Graphical understanding of dynamic programming and the Bellman equation: taking a typical approach at first

This is the second article of the series My elaborate study notes on reinforcement learning.

*I must admit I could not fully explain how I tried visualizing ideas of Bellman equations in this article. I highly recommend you to also take brief at the second section of the third article. (A comment added on 13/3/2022)

1, Before getting down on business

As the title of this article suggests, this article is going to be mainly about the Bellman equation and dynamic programming (DP), which are to be honest very typical and ordinary topics. One typical way of explaining DP in contexts of reinforcement learning (RL) would be explaining the Bellman equation, value iteration, and policy iteration, in this order. If you would like to merely follow pseudocode of them and implement them, to be honest that is not a big deal. However even though I have studied RL only for some weeks, I got a feeling that these algorithms, especially policy iteration are more than just single algorithms. In order not to miss the points of DP, rather than typically explaining value iteration and policy iteration, I would like to take a different approach. Eventually I am going to introduce DP in RL as a combination of the following key terms: the Bellman operator, the fixed point of a policy, policy evaluation, policy improvement, and existence of the optimal policy. But first, in this article I would like to cover basic and typical topics of DP in RL.

Many machine learning algorithms which use supervised/unsupervised learning more or less share the same ideas. You design a model and a loss function and input samples from data, and you adjust parameters of the model so that the loss function decreases. And you usually use optimization techniques like stochastic gradient descent (SGD) or ones derived from SGD. Actually feature engineering is needed to extract more meaningful information from raw data. Or especially in this third AI boom, the models are getting more and more complex, and I would say the efforts of feature engineering was just replaced by those of designing neural networks. But still, once you have the whole picture of supervised/unsupervised learning, you would soon realize other various algorithms is just a matter of replacing each component of the workflow. However reinforcement learning has been another framework of training machine learning models. Richard E. Bellman’s research on DP in 1950s is said to have laid a foundation for RL. RL also showed great progress thanks to development of deep neural networks (DNN), but still you have to keep it in mind that RL and supervised/unsupervised learning are basically different frameworks. DNN are just introduced in RL frameworks to enable richer expression of each component of RL. And especially when RL is executed in a higher level environment, for example screens of video games or phases of board games, DNN are needed to process each state of the environment. Thus first of all I think it is urgent to see ideas unique to RL in order to effectively learn RL. In the last article I said RL is an algorithm to enable planning by trial and error in an environment, when the model of the environment is not known. And DP is a major way of solving planning problems. But in this article and the next article, I am mainly going to focus on a different aspect of RL: interactions of policies and values.
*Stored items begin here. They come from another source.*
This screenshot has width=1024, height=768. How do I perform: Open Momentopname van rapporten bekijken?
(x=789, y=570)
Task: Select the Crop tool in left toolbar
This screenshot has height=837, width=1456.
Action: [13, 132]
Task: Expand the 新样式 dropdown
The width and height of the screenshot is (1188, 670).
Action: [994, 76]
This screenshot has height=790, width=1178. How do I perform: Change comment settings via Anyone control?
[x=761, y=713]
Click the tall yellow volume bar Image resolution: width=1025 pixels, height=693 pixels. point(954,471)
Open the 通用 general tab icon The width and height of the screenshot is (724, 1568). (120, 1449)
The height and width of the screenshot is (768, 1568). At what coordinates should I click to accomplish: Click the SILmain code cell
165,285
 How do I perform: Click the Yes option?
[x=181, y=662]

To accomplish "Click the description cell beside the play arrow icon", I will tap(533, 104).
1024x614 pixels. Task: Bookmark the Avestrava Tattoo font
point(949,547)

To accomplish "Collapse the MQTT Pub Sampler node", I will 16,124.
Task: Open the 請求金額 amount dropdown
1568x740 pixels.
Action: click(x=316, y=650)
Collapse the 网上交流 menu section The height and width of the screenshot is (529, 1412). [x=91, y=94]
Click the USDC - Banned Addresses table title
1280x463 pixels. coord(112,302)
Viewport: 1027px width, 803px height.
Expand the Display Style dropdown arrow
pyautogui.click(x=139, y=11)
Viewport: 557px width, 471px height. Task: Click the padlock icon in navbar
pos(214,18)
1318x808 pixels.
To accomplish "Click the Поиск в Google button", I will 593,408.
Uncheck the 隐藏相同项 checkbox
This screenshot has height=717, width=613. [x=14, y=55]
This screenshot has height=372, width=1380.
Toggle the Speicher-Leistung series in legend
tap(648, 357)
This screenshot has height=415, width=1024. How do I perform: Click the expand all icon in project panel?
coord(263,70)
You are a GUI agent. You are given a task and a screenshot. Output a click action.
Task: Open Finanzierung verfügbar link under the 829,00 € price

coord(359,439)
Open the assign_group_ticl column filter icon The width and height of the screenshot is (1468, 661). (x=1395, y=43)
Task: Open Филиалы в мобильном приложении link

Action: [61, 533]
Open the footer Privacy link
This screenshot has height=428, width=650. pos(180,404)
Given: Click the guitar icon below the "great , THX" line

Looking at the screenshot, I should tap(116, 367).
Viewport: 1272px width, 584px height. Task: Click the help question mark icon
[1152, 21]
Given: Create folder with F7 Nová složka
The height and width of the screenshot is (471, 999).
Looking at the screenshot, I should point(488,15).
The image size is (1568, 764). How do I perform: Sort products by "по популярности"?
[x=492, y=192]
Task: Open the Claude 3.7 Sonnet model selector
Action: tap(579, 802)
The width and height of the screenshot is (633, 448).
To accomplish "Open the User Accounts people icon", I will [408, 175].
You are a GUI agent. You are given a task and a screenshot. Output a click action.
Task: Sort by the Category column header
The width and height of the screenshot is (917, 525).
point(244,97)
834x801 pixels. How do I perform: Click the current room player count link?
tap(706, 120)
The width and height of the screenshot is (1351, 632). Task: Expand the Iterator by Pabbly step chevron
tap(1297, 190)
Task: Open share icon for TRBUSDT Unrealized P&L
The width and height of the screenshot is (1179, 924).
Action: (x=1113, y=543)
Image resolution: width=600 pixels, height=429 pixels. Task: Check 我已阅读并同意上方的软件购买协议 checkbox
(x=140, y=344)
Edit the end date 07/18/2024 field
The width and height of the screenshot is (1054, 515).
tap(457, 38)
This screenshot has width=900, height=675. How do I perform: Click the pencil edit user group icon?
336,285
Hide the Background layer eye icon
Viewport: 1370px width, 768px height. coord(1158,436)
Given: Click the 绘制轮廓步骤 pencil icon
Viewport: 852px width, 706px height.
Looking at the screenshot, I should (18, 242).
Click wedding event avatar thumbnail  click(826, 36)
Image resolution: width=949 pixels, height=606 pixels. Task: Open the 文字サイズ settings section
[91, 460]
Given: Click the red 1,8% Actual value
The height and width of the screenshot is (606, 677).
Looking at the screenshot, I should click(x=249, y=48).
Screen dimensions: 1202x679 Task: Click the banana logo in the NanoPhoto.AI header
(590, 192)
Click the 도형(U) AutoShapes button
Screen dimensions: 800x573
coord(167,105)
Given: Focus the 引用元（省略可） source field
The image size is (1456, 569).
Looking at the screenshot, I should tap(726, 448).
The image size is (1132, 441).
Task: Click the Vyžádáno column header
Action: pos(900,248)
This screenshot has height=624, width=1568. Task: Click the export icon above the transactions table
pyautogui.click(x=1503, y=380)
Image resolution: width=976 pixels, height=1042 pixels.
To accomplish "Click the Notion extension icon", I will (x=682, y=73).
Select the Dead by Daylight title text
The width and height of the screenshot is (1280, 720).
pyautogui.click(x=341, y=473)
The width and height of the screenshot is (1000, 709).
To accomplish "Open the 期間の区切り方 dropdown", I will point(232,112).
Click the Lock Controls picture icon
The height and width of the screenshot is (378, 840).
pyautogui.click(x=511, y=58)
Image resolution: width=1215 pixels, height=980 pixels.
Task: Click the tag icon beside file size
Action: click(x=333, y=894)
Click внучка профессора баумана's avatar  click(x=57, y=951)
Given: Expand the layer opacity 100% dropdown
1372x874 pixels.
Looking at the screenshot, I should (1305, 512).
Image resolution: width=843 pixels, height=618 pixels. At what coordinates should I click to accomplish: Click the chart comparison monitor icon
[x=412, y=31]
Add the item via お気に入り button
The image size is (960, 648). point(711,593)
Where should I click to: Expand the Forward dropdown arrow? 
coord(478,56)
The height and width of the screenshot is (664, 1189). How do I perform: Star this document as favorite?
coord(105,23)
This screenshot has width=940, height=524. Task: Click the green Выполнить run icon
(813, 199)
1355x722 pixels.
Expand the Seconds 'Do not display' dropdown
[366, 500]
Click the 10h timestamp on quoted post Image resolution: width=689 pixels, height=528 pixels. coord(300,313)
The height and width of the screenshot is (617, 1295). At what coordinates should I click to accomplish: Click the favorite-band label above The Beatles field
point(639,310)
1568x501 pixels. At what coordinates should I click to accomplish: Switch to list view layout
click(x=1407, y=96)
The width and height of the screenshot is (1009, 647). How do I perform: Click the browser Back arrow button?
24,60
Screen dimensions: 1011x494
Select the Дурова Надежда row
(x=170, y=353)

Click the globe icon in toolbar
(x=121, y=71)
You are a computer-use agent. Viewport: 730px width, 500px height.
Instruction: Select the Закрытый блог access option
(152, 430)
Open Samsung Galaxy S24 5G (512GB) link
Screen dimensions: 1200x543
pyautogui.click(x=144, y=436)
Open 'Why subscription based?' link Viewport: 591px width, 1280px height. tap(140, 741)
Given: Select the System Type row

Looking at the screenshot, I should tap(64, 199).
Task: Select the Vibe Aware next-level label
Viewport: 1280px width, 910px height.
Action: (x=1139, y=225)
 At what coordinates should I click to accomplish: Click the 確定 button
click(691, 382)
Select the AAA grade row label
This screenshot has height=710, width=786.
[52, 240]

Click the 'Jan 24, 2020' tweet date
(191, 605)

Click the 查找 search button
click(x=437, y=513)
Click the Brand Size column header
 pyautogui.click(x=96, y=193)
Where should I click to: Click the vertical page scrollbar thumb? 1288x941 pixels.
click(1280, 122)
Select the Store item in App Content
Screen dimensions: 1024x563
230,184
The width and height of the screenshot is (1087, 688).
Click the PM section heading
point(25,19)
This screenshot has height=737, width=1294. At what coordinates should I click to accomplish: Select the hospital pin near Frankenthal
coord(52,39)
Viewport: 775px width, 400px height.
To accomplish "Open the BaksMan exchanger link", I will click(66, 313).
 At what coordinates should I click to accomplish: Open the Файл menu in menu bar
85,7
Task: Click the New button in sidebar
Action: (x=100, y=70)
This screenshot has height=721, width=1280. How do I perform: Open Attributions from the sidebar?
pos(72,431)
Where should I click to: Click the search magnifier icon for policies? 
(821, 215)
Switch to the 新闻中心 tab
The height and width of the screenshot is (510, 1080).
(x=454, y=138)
According to a famous Japanese textbook on RL named “Machine Learning Professional Series: Reinforcement Learning,” most study materials on RL lack explanations on mathematical foundations of RL, including the book by Sutton and Barto. That is why many people who have studied machine learning often find it hard to get RL formulations at the beginning. The book also points out that you need to refer to other bulky books on Markov decision process or dynamic programming to really understand the core ideas behind algorithms introduced in RL textbooks. And I got an impression most of study materials on RL get away with the important ideas on DP with only introducing value iteration and policy iteration algorithms. But my opinion is we should pay more attention on policy iteration. And actually important RL algorithms like Q learning, SARSA, or actor critic methods show some analogies to policy iteration. Also the book by Sutton and Barto also briefly mentions “Almost all reinforcement learning methods are well described as GPI (generalized policy iteration). That is, all have identifiable policies and value functions, with the policy always being improved with respect to the value function and the value function always being driven toward the value function for the policy, as suggested by the diagram to the right side.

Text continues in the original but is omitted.